Giter Club home page Giter Club logo

materialparser's Introduction

MaterialParser

This is an old repo for the text2chem parser. The new one is available at https://github.com/CederGroupHub/text2chem.

Material Parser is a package that provides various functionality to parse material entities and convert them into a chemical structure.

The Material Parser addresses the problem of unification of materials entities widely used in scientific literature.

This tool is build to facilitate and promote text mining research in material science.

Material Parser functionality includes:

  • converting standard chemical terms into a chemical formula
  • parsing chemical formula into chemical composition,
  • constructing dictionary of materials abbreviations from a text snippets,
  • finding the values of stoichiometric and elements variables from text snippets,
  • splitting mixtures/composites/alloys/solid solutions into compounds

Note: Material Parser is not intended to be used for finding material entities in the text or to perform any chemical named entities recognition (NER) in a text. It rather processes and standardizes already extracted chemical (material) entities and extracts relevant chemical information from them.
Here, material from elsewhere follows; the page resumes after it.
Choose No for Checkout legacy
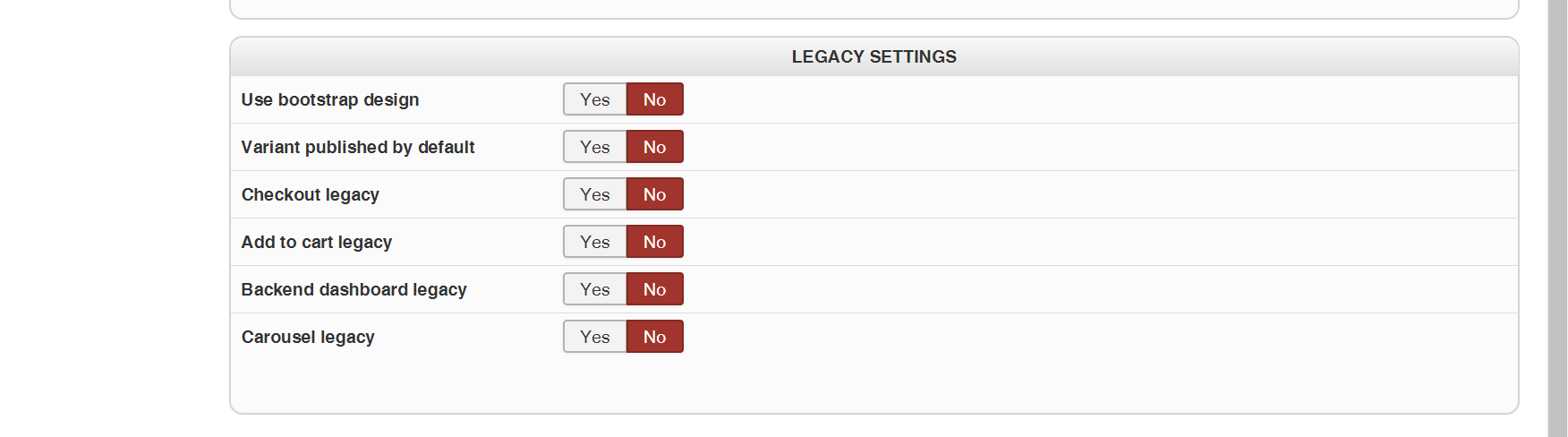pyautogui.click(x=654, y=194)
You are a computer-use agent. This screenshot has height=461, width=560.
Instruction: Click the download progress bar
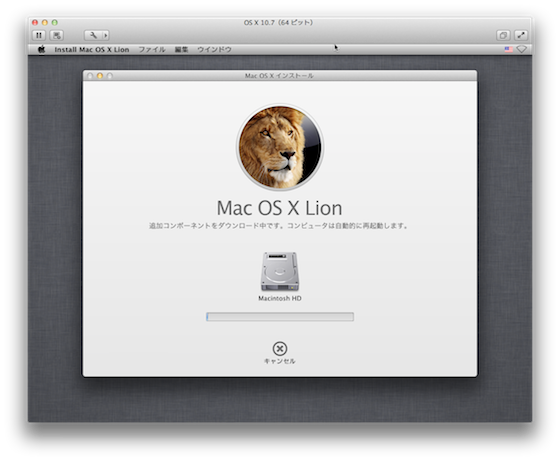point(280,317)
The parser was tested to work well for inorganic material terms, its performance on organic terms was not evaluated thoroughly.

Pipeline overview

Material Parser runs as a pipeline of default, pre- and post-processing modules. Default module of the pipeline process chemical formula and converts into a chemical structure. Preprocessing modules deal with an input material string, separate relevant information from an input string and fill it into an output chemical structure. Postprocessing modules augment chemical structure with any other information that can be found in a surrounding text.

The current version of Material Parser package includes the following preprocessing modules:

  • PhaseProcessing - gets information about material phase if it is presented in the string, e.g. for "P2-Na2/3(CoxNi1/3-xMn2/3)O2", "P2" will be separated and stored in the structure while the rest of the string will be sent down the pipeline.
  • AdditivesProcessing - gets information about any additives, such as dopants, stabilizers or mixed compounds, e.g. i) for "(Na0.5K0.5)NbO3 + 1.5 mol% CuF2", "CuF2" will be separated as an additive and "(Na0.5K0.5)NbO3" will be sent down the pipeline; ii) for "Ca2BO3Cl:Sm3+, Eu3+", "Sm3+" and "Eu3+" will be separated and "Ca2BO3Cl" will be sent down the pipeline.
  • ChemicalNameProcessing - attempts to convert sequence of chemical terms into a formula, e.g. "zinc (II) acetate dihydrate" will be converted into "Zn(CH3COO)2·2H2O" that will be sent down the pipeline and the chemical terms will be stored in output structure as material name. This tool can also separate chemical formula from the rest of the terms is they are combined by tokenizer, e.g. "ammonium molybdate (NH4)6Mo7O24⋅4H2O" will be split into "ammonium molybdate" - material name and "(NH4)6Mo7O24⋅4H2O" - chemical formula that will be sent down the pipeline.
  • MixtureProcessing - split mixture/solid solution/alloy/composite/hydrate into constituting compounds, e.g. "(1-x-y)BaTiO3-xBaBiO3-y(Bi0.5Na0.5)TiO3" will be split into "BaTiO3", "BaBiO3", and "(Bi0.5Na0.5)TiO3" with the corresponding amounts "(1-x-y)", "x" and "y", respectively.
  • PubchemPreprocessing - looks up chemical terms in PubChem database, if chemical formula is not found. This step usually slows down the overall pipeline perfomance.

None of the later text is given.